Step 6: Personal Practice Plan (20 mins)
Goal: Ensure participants leave with specific commitments and accountability for applying these skills.
Activity:
- Distribute the Personal Practice Plan worksheet to each participant.
- Give participants 8 minutes to complete their plan individually:
- Identify their strength and growth area among the four skills
- Recognise their default patterns
- Choose one skill to focus on for the next two weeks
- Identify specific situations where they'll practise
- Select one specific phrase they'll try using
- Form pairs (different from earlier practice pairs).
- Each person shares their plan with their partner for 3 minutes. Partners should ask: "What might get in the way of this? How will you handle that?"
- Partners exchange contact details and agree on a check-in time (suggest two weeks).
- Close with this: "These skills are simple but not easy. They require you to override years of automatic responses. The only way to get better is to practise in real situations and reflect on what happens. Your partner is there to help you stay accountable."
- Final thought: "Simon Sinek says this book teaches you to ask questions like 'What do you love?' and 'When do you come alive?' to draw out people's passions and build real trust. Start there. Ask someone on your team one of those questions this week and see what happens."
Debrief Questions:
- How confident do you feel about applying these skills?
- What's the first conversation where you'll try this?
- What support do you need to follow through?
Secret Sauce
- The parenting angle is disarming: Some participants might initially resist learning from a parenting book. Lean into it. The fact that Simon Sinek recommends it gives credibility, and the unexpected source makes people more curious.
- Demonstrate, don't just explain: When introducing the skills, always show the contrast between typical and connection-building responses. The difference has to be felt, not just understood.
- Protect the pause: The hardest thing about acknowledging feelings is stopping there. Participants will want to immediately follow with advice or solutions. Help them practise the pause.
- Awkward is normal: Phrases like "That sounds frustrating" can feel stilted at first. Normalise this. Say: "It feels weird because it's new. The person receiving it won't notice the awkwardness, only the connection."
- Watch for advice in disguise: Questions like "Have you tried..." or "Don't you think you should..." are really advice wearing a question costume. Help participants spot this in their own responses.

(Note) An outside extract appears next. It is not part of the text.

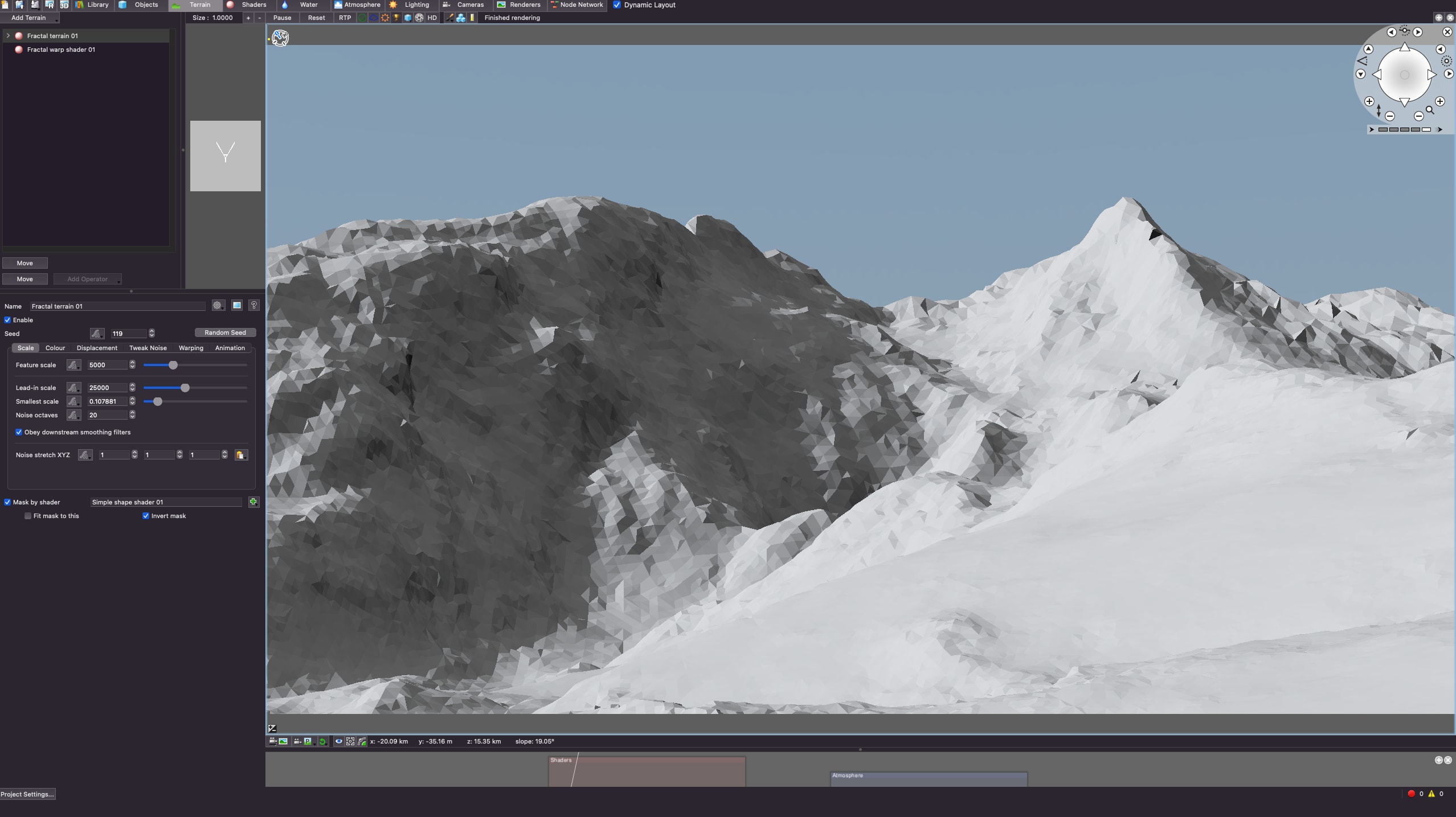Click the Pause render button
Screen dimensions: 1456x817
click(282, 18)
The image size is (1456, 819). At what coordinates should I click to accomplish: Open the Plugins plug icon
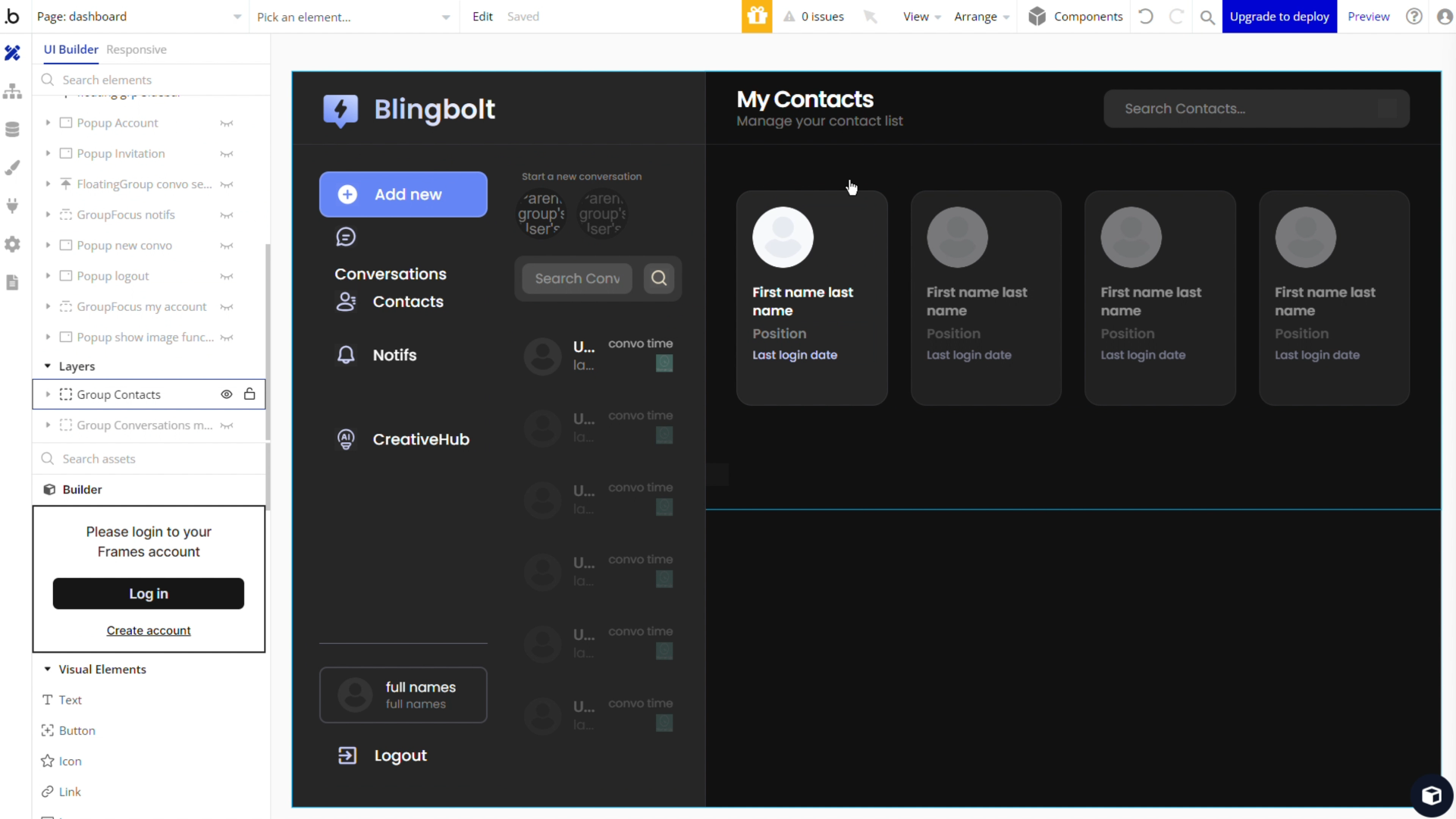click(12, 206)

- Feelings aren't problems: Many workplace cultures treat emotions as obstacles to efficiency. This workshop challenges that assumption. Be ready for some resistance, particularly from participants who pride themselves on being "logical."
- The observer role is crucial: Good observers make the practice valuable. Brief them clearly: look for specific skills, note what worked, and be concrete in feedback.

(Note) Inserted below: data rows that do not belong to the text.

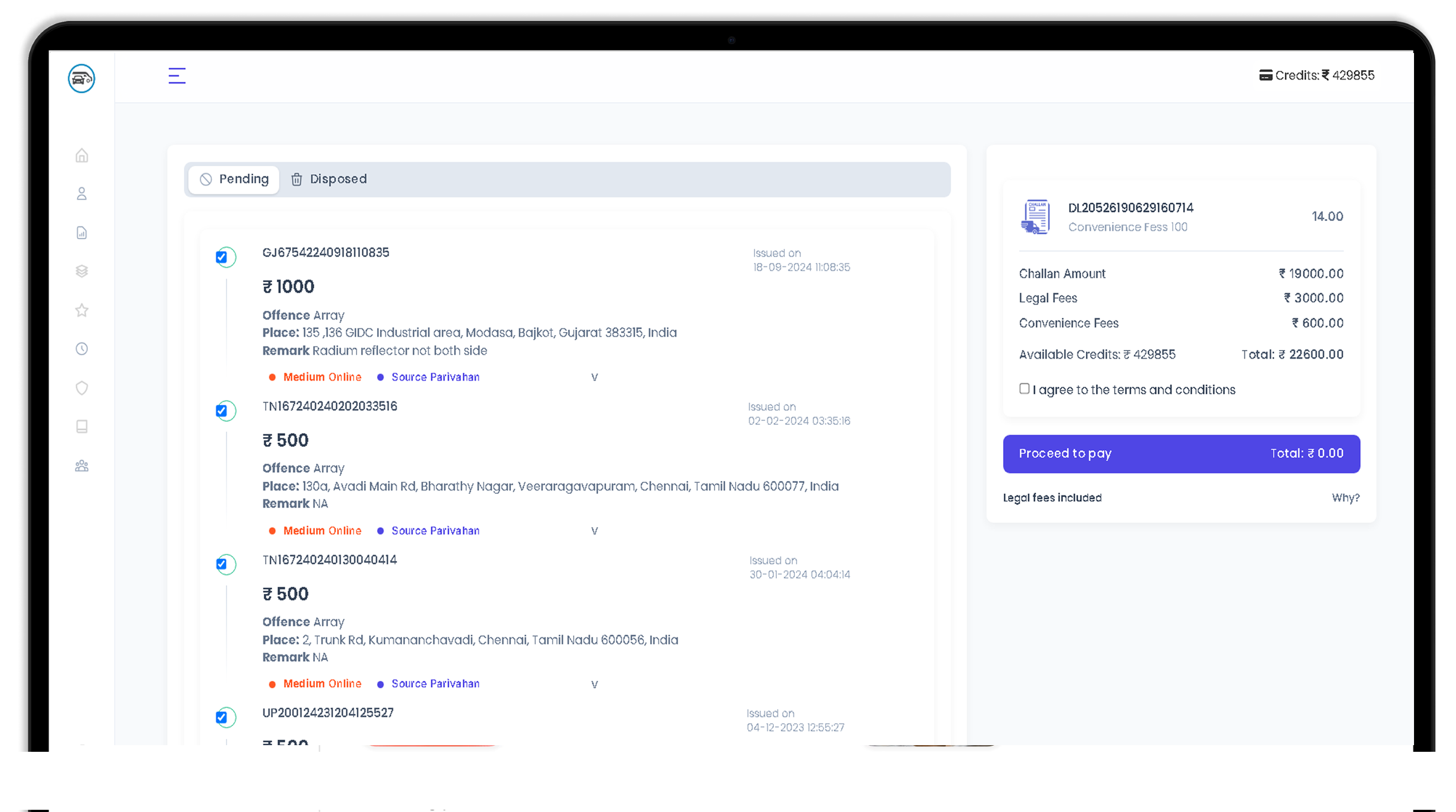Viewport: 1456px width, 812px height.
Task: Uncheck challan GJ67542240918110835 checkbox
Action: [221, 257]
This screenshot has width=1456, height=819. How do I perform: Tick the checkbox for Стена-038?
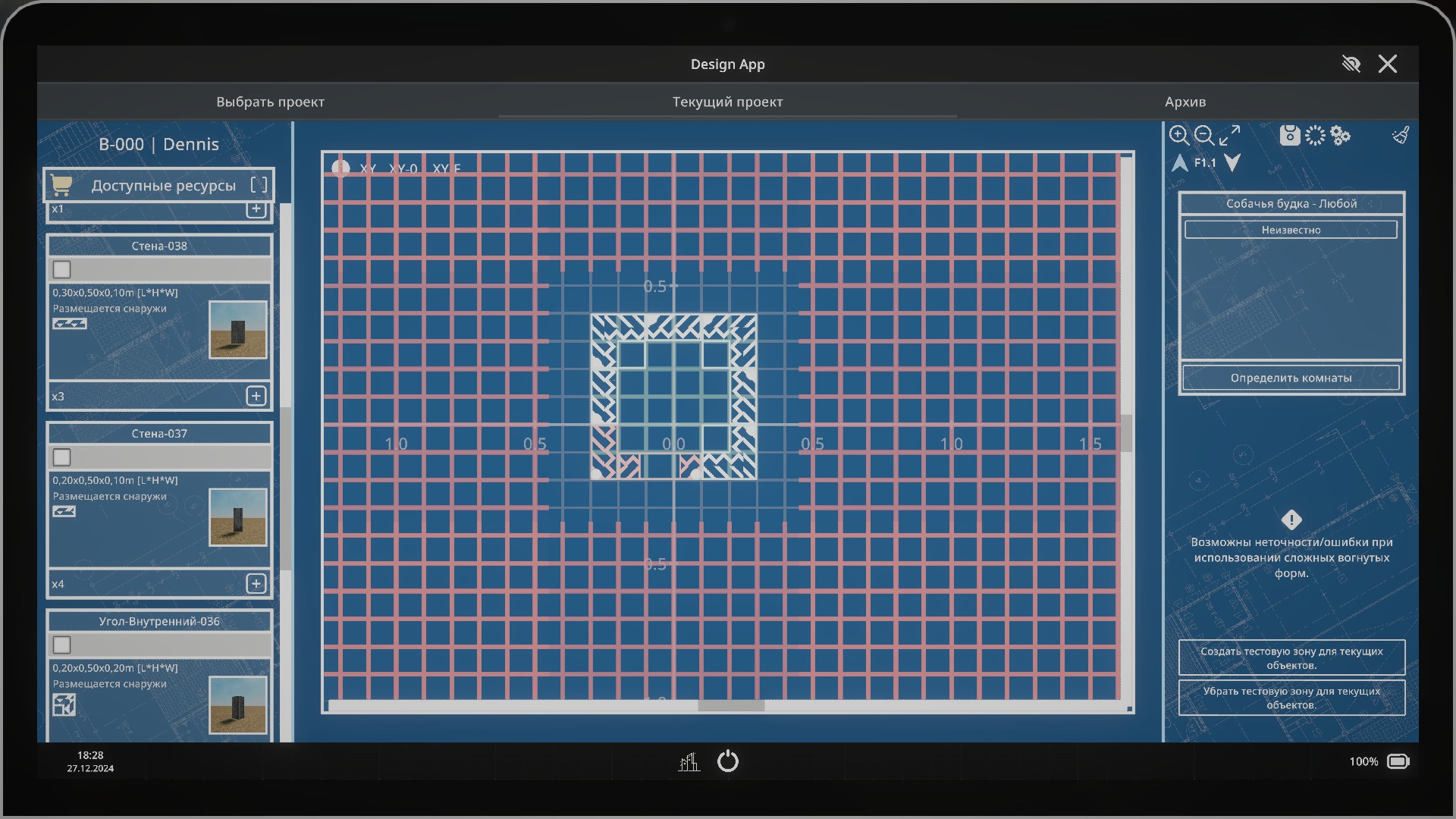point(62,269)
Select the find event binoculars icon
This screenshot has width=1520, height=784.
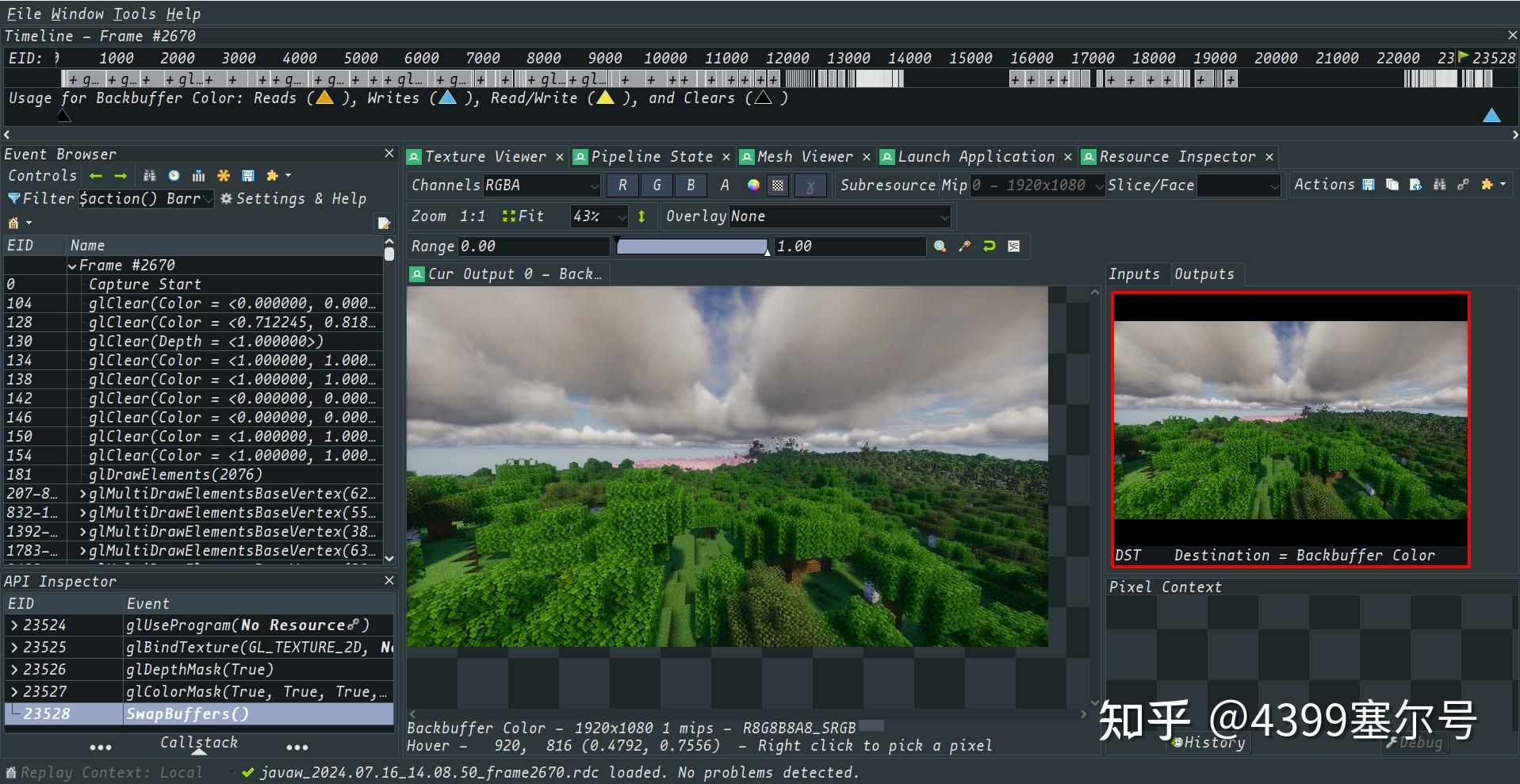(x=150, y=175)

- Role-play resistance: Some participants hate role-play. Acknowledge this upfront and explain why it matters: "Reading about swimming doesn't teach you to swim. You have to get in the water."
- If someone gets emotional: These conversations can surface real feelings, especially in the practice scenarios. If someone gets upset, use the skills: acknowledge what they're feeling, give them space, and check in privately afterward.
- The check-in matters: Without accountability, the skills stay in the workshop room. Push pairs to actually schedule their check-in before they leave.
- One skill at a time: Participants may want to improve everything at once. Encourage focus on one skill for two weeks before adding another. Mastery comes from depth, not breadth.